AWS released a hot patch on 3.2.1 fixing the recycle workers. We tested it thoroughly on dev for a week.
In the meantime I took the astronomer course which was genuinely fun. The curriculum leaned hard into best practices—how to structure DAGs, think about observability, and gradually adopt the new Task SDK without turning every pipeline into a science project. There were some really neat bits around the new trigger API, including a pattern for merging cron schedules so you don’t end up with fifteen nearly identical DAGs firing at slightly different minutes.
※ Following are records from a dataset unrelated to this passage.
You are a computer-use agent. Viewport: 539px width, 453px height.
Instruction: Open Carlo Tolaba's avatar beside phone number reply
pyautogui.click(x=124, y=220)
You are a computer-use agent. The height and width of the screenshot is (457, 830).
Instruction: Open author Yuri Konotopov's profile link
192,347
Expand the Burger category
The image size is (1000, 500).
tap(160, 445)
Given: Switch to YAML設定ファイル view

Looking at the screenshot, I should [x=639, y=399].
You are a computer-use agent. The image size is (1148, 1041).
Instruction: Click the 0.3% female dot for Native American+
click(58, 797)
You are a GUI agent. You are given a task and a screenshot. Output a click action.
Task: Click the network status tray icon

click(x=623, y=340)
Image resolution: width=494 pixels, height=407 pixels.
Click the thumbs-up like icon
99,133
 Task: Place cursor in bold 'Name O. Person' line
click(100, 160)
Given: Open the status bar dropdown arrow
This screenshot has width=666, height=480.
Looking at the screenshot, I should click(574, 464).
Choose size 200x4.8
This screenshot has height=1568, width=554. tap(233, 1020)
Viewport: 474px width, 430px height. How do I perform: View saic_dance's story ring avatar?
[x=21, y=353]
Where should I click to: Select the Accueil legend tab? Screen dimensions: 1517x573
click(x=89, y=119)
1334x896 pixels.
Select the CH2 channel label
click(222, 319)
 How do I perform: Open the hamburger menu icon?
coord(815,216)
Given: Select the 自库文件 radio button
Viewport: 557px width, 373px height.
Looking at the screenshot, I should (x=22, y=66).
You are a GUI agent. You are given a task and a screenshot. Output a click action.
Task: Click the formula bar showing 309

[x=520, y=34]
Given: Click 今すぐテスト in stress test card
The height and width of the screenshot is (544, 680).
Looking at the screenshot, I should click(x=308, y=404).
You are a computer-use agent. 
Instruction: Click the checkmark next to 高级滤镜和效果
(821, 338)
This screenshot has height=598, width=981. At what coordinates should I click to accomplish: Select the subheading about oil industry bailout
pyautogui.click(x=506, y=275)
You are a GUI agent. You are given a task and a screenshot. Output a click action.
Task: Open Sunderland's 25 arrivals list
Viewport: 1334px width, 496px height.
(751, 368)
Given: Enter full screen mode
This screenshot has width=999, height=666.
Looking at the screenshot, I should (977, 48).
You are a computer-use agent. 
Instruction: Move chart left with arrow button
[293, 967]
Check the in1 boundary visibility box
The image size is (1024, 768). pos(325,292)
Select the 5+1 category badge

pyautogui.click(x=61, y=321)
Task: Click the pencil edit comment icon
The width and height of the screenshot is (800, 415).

Good stuff.
What it didn’t prepare me for was the week that followed in production.
The setup
We had just upgraded MWAA to Airflow 3.2.1. Night one went smoothly—validation passed, nothing alarming in the logs. Also it came with some advantages: insights on dag versioning showing that some dags were causing version increase. And our average workload went down from 80% to 10%. This probably came from old issues with dags affecting the database.
The next day we re-enabled OpenLineage (matching our pre-upgrade setup) and turned Airbyte sync tasks back on. Around 22:00 UTC, deferred tasks started sitting in deferred forever.
What actually broke
Airflow handles deferred tasks through the Triggerer: a single-threaded asyncio loop that polls external systems and fires events when work is done. Under normal load, that loop is fine. Under ours, it wasn’t.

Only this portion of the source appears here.